▸ **TEXT PROVIDED**
— BEGIN —

# How to set up a marine nano-tank...



## ShaneLuvsMonitors (Sep 27, 2008)

as title above please... Ive been thinking about starting up my own marine tank a nano to be exact and i want to do it proberly and i was wondering where the hell do i start :lol2:


----------



## ReefKeeper (Jan 16, 2009)

Join a good deadicated marine forum like the one in my sig, You will find many of the answers from like minded hobbyists , Or stick around on this forum for great help also


----------



## The Chillinator (Jun 26, 2008)

Research is the best place to start, as mentioned by Reefkeeper a good marine fishkeeping site will supply you with the information you need.

Investing in the right gear from the start will also save you the hassle and expense of buying new stuff later on.


----------



## ShaneLuvsMonitors (Sep 27, 2008)

Cheers for the advice :2thumb:


----------



## TUBBS (Mar 16, 2009)

what size nano?

i've currently got a 25L nano/pico tank that is about 6 weeks old and has just started getting it's coral and i'm looking for some nano gobies


----------



## Love_snakes (Aug 12, 2007)

Its pretty simple once you have the hang of it. Have you ever kept fish before? Coldwater? Freshwater?


----------



## Caz (May 24, 2007)

Tank
Refractometer
Ammonia/nitrate and nitrite test kit (salifert are ok)
Marine salted RO water 1.025sg
Unsalted RO water to top up evapourated water
Live Rock - approx 1kg per 10 litres
A pump for some flow - the more random the better - think ocean currents
A light appropriate to the coral sp' you may wish to keep in the future.
Heater set @ 25c.
Patience.

— END —

▸ **RECORD SET**
— BEGIN —

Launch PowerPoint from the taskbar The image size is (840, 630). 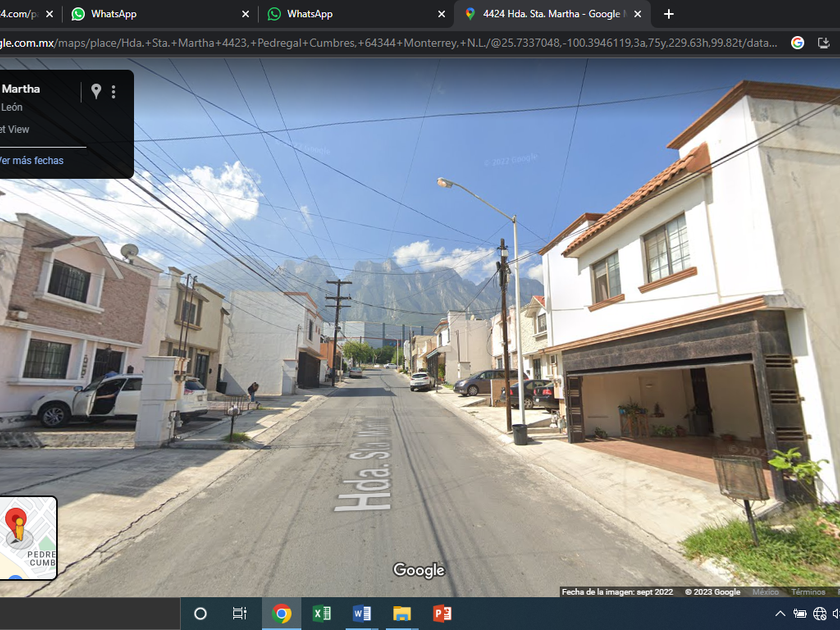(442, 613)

— END —
— BEGIN —

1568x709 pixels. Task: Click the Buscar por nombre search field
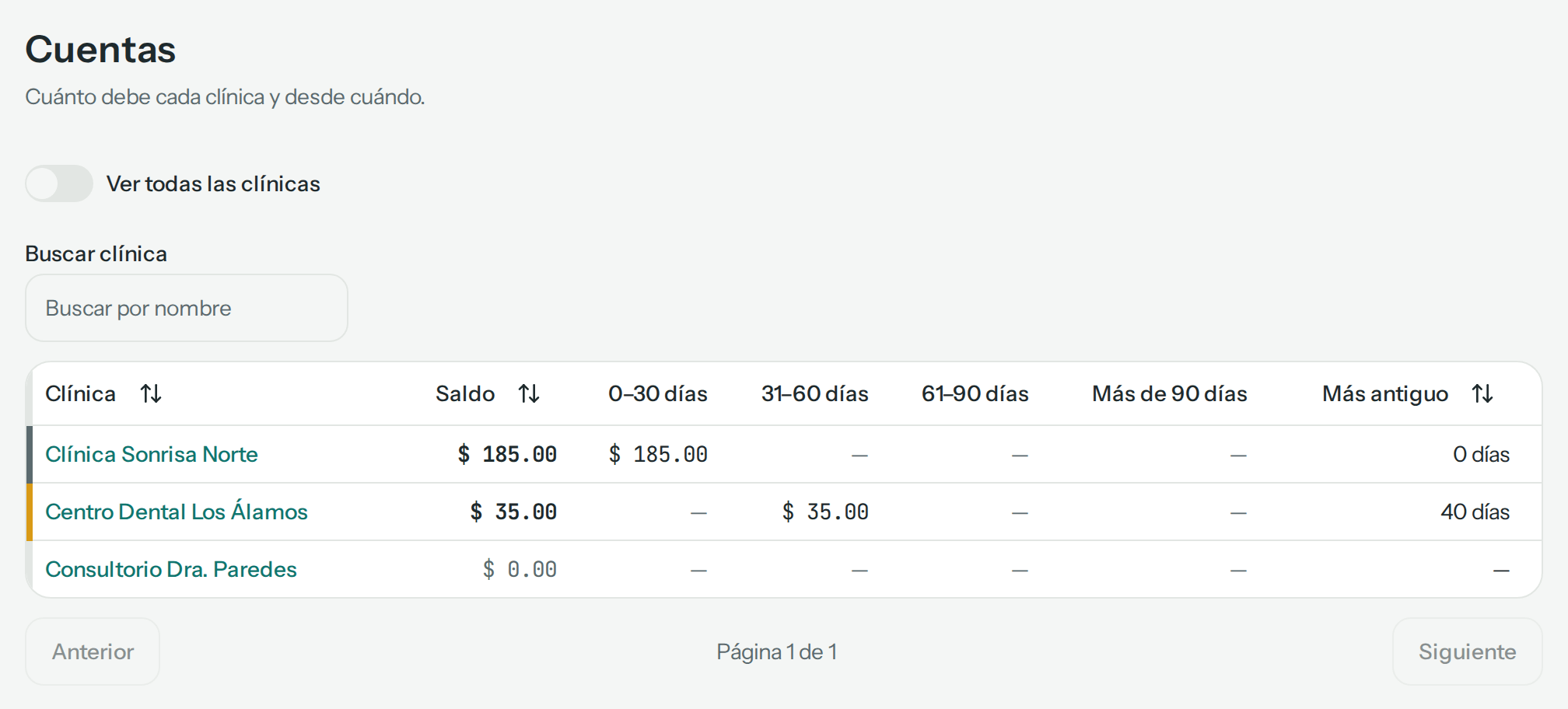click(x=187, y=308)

— END —

▸ **REQUEST A**
In the nano-tank thread, what temperature should the heater be set at?
▸ **REQUEST B**
Print everything in the nano-tank thread from "## ReefKeeper (Jan" down to "information you need.".

▸ **WRITTEN SOLUTION A**
25c

▸ **WRITTEN SOLUTION B**
## ReefKeeper (Jan 16, 2009)

Join a good deadicated marine forum like the one in my sig, You will find many of the answers from like minded hobbyists , Or stick around on this forum for great help also


----------



## The Chillinator (Jun 26, 2008)

Research is the best place to start, as mentioned by Reefkeeper a good marine fishkeeping site will supply you with the information you need.